INPUT FOR THIS TASK:
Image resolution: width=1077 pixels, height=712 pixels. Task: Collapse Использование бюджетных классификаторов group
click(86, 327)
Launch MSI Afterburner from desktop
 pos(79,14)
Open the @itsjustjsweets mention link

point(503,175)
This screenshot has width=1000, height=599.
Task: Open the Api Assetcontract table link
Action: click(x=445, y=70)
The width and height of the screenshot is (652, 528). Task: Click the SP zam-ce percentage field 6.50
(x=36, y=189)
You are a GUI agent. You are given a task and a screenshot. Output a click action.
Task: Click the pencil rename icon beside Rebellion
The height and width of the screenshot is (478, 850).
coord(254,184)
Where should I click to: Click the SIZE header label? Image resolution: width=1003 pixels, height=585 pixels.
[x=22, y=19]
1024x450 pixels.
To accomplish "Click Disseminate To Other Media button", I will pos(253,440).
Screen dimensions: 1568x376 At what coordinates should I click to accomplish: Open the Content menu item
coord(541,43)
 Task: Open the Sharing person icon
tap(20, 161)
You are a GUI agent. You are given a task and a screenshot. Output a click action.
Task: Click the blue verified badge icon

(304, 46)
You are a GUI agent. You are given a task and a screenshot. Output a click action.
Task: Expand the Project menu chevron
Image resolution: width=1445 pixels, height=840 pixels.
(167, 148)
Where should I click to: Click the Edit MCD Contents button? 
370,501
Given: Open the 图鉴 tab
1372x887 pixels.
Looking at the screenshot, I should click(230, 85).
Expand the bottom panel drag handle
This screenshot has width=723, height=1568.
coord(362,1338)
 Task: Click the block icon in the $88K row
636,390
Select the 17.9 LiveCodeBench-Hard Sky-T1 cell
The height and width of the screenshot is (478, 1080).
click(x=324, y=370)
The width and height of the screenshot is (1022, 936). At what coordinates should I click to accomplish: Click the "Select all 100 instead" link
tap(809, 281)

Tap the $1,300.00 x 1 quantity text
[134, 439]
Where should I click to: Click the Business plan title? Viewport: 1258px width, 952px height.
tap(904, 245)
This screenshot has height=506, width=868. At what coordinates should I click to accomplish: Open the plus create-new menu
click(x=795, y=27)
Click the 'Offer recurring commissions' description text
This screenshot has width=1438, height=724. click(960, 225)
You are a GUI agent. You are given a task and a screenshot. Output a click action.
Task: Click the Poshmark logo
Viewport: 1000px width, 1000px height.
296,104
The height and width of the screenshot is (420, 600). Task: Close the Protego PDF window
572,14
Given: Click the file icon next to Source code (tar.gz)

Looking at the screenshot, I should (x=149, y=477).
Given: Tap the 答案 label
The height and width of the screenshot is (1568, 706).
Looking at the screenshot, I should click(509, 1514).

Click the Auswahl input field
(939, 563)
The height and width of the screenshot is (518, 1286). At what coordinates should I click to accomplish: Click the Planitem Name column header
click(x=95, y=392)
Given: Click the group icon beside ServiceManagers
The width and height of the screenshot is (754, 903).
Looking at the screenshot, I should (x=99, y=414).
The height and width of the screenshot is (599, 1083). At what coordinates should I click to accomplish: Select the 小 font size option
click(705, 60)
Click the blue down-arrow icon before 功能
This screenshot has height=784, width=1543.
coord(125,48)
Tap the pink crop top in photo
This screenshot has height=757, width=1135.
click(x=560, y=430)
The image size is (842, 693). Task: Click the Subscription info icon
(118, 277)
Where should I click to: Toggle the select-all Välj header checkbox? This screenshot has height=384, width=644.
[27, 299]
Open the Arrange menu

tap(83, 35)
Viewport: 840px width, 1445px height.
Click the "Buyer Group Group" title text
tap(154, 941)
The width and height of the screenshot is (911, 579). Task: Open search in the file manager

WORK TO BE COMPLETED: Exactly the lines from the one containing "The image size" through the last line of the material above are to be returned, with nothing else.

EXERCISE RESPONSE:
The image size is (842, 693). Task: Click the Subscription info icon
(118, 277)
Where should I click to: Toggle the select-all Välj header checkbox? This screenshot has height=384, width=644.
[27, 299]
Open the Arrange menu

tap(83, 35)
Viewport: 840px width, 1445px height.
Click the "Buyer Group Group" title text
tap(154, 941)
The width and height of the screenshot is (911, 579). Task: Open search in the file manager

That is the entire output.